Metadata-Version: 2.1
Name: trendfilter
Version: 0.1.4
Summary: Useful trendfilter algorithm
Home-page: https://github.com/dave31415/trendfilter
Author: David Johnston
Author-email: dave31415@gmail.com
License: MIT
Download-URL: https://pypi.org/project/trendfilter/
Keywords: cvxpy,trendfilter
Platform: UNKNOWN
Description-Content-Type: text/markdown
License-File: LICENSE.txt

# trendfilter: 

Trend filtering is about building a model for a 1D time series
that has some nice properties such as smoothness or sparse 
changes in slopes (piecewise linear).

The objective to be minimized is, in our case, Huber loss with
regularization on 1st, 2nd or 3rd derivative plus some constraints. 
Can be either L1 or L2 norms for regularization.

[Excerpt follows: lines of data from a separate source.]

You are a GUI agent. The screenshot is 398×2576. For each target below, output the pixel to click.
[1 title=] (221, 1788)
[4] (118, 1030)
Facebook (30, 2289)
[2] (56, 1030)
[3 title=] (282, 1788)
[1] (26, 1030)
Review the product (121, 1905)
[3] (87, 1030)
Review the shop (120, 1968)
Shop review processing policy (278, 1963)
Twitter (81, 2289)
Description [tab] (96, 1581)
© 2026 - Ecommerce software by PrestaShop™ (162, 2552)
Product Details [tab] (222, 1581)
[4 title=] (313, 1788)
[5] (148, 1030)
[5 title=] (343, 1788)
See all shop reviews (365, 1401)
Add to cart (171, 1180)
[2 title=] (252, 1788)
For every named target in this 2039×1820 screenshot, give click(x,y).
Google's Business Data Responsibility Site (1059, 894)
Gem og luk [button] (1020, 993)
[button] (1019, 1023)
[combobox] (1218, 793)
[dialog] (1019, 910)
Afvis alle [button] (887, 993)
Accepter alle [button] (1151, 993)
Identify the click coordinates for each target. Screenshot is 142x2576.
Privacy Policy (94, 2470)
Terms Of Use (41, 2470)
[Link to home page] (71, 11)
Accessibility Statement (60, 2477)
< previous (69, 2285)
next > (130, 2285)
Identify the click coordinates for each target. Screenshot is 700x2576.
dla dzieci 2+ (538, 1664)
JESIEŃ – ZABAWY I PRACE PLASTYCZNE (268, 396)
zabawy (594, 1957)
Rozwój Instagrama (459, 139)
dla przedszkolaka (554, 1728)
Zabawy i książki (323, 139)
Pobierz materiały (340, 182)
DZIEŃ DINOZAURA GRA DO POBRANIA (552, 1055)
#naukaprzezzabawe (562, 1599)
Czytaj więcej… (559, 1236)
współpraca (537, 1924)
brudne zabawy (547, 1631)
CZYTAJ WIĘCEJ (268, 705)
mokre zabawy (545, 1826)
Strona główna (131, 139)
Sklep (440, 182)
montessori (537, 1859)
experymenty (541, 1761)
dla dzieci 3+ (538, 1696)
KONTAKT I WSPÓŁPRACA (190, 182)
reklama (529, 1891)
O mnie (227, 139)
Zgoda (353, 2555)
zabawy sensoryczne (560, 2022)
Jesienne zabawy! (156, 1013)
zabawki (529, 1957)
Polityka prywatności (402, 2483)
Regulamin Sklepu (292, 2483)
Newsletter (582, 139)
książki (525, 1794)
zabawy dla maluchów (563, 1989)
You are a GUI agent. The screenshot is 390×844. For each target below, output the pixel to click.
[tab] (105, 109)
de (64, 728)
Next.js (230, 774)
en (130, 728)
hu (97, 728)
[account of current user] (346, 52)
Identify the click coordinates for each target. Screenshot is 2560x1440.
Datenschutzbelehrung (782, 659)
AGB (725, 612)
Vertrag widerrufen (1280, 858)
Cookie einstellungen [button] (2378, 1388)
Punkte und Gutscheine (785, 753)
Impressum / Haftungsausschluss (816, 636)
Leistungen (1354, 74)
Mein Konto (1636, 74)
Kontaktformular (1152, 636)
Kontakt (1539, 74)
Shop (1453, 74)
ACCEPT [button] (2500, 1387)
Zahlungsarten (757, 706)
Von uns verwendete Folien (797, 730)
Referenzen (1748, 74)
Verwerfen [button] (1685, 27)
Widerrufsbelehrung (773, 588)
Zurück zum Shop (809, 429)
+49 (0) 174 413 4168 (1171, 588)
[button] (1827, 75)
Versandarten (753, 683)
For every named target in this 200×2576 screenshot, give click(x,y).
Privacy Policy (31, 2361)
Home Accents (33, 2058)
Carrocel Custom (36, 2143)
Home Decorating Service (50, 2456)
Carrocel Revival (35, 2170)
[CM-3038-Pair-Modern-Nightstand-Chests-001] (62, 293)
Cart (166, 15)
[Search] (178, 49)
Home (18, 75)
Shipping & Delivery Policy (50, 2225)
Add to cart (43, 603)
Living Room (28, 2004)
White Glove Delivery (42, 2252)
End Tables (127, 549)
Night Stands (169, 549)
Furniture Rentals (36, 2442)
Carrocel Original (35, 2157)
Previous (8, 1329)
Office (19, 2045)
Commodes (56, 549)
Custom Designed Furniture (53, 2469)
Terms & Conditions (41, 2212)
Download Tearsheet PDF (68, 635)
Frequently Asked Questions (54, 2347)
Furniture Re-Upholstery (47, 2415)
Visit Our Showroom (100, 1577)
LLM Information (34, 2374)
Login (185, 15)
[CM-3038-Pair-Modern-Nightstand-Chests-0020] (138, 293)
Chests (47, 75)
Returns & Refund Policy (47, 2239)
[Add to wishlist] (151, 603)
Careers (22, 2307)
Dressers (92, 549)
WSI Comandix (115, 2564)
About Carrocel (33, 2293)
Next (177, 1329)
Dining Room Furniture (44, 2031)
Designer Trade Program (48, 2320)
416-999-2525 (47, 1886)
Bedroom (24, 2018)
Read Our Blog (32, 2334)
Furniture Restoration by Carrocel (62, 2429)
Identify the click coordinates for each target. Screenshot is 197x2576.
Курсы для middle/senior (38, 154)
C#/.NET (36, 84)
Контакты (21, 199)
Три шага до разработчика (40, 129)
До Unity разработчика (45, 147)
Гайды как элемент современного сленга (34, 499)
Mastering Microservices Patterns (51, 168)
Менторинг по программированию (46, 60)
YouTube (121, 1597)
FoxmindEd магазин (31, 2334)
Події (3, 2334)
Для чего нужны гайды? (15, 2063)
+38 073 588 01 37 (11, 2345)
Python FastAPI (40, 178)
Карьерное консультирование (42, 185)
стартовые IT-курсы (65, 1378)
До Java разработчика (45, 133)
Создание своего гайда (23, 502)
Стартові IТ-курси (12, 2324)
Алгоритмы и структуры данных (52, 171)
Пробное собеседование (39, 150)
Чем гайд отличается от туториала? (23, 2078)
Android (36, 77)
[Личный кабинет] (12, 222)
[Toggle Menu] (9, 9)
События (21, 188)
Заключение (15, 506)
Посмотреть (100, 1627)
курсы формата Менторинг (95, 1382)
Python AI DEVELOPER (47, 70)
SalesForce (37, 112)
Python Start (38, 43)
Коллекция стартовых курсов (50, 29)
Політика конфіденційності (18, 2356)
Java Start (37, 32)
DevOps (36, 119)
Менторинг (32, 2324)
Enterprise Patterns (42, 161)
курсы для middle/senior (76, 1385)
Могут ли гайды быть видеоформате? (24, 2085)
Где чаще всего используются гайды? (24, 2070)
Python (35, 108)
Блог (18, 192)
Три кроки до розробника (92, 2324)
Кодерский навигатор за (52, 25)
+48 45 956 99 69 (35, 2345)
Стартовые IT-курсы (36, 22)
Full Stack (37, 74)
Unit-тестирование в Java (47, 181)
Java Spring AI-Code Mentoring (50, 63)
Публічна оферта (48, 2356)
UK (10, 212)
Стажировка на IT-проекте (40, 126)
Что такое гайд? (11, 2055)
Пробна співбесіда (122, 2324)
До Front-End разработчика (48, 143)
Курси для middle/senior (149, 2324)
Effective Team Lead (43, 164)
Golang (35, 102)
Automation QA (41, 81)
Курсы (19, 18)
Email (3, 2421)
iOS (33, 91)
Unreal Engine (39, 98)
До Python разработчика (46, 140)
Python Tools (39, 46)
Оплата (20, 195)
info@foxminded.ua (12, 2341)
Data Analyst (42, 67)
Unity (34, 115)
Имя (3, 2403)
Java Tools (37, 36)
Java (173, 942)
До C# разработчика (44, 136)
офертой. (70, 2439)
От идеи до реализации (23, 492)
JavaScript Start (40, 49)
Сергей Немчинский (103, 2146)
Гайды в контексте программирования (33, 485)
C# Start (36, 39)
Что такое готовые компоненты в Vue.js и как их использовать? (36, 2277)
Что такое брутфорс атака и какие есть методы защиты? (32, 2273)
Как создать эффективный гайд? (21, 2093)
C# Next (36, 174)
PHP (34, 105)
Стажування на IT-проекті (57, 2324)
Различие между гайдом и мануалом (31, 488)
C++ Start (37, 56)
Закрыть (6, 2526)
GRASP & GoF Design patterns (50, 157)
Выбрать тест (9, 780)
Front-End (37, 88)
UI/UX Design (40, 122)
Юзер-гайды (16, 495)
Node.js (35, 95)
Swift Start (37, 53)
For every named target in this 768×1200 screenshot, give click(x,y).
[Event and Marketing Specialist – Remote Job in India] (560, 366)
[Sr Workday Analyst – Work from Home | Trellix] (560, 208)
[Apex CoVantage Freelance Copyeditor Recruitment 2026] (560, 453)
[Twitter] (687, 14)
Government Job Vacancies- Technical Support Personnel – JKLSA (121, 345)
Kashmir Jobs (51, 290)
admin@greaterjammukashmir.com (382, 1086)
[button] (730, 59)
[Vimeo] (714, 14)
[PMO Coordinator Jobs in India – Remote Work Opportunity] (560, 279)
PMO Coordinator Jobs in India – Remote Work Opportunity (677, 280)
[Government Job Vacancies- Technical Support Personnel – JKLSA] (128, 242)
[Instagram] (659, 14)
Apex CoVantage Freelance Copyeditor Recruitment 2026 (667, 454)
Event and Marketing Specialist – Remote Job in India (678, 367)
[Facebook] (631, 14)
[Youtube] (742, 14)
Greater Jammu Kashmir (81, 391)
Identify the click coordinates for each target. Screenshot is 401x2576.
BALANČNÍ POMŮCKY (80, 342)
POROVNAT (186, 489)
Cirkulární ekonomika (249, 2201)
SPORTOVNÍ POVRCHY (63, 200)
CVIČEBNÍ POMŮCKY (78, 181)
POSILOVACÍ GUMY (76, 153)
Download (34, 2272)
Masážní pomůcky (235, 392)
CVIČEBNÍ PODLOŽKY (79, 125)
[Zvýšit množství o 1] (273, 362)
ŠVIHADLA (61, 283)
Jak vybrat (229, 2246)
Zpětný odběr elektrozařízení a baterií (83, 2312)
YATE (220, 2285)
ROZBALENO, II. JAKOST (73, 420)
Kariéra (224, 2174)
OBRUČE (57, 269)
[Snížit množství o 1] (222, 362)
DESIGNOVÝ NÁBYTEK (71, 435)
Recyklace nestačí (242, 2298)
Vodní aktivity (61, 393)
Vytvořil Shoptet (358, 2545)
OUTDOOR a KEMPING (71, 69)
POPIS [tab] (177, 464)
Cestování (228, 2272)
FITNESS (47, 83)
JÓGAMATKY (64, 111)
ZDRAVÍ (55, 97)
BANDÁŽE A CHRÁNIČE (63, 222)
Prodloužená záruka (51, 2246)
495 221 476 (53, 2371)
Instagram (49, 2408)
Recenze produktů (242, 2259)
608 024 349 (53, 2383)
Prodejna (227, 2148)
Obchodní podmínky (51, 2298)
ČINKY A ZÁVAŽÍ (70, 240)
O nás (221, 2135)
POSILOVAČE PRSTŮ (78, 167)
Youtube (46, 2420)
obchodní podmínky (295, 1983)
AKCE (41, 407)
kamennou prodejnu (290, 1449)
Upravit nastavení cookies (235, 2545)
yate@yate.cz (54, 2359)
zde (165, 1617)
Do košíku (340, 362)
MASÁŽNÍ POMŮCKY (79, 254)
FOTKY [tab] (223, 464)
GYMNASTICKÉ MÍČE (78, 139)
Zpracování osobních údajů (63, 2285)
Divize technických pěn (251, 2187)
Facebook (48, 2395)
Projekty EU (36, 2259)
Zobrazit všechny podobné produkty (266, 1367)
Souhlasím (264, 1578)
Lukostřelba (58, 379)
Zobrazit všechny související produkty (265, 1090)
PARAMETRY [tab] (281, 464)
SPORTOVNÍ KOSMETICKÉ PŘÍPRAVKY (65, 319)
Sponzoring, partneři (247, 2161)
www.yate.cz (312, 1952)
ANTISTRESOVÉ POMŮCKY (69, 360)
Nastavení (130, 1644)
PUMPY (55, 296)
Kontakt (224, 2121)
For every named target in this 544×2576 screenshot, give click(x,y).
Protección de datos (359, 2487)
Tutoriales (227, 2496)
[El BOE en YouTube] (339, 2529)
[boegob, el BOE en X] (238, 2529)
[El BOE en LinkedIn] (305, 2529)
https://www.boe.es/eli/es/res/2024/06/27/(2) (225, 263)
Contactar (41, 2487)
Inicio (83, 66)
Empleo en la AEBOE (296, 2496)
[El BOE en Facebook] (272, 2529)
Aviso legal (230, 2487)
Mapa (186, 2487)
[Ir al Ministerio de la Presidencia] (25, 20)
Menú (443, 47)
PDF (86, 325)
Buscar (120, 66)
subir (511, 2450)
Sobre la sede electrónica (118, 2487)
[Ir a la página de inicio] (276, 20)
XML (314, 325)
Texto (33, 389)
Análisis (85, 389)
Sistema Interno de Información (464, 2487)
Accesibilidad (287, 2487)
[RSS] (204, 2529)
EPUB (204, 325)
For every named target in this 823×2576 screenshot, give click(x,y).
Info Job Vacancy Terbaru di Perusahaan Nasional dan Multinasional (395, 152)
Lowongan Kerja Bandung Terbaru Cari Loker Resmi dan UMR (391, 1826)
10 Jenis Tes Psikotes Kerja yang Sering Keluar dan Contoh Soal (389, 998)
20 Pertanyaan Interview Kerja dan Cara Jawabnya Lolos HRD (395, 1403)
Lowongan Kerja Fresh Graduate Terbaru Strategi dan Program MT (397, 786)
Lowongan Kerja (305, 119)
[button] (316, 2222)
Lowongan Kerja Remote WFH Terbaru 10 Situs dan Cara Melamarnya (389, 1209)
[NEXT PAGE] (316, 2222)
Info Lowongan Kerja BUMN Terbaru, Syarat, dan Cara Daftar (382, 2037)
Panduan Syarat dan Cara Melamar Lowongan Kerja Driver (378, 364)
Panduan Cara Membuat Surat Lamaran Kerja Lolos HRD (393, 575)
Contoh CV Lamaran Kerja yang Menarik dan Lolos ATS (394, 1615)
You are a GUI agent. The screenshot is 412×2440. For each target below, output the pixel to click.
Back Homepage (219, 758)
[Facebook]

This library provides a flexible and powerful 
python function to do this and is built on top of the 
cvxpy optimization library.

# Install

pip install trendfilter

or clone the repo. 

# Examples: 

Contruct some x, y data where there is noise as well as few 
outliers. See 
[test file](https://github.com/dave31415/trendfilter/blob/master/test/test_mono.py)
for prep_data code and plotting code.

First build the base model with no regularization. This is essentially
just an overly complex way of constructing an interpolation function. 
If you use the keyword return_function, it returns an actual 
function which in interpolation of the model. Without that, 
it return an array, evaluated at the set of x points.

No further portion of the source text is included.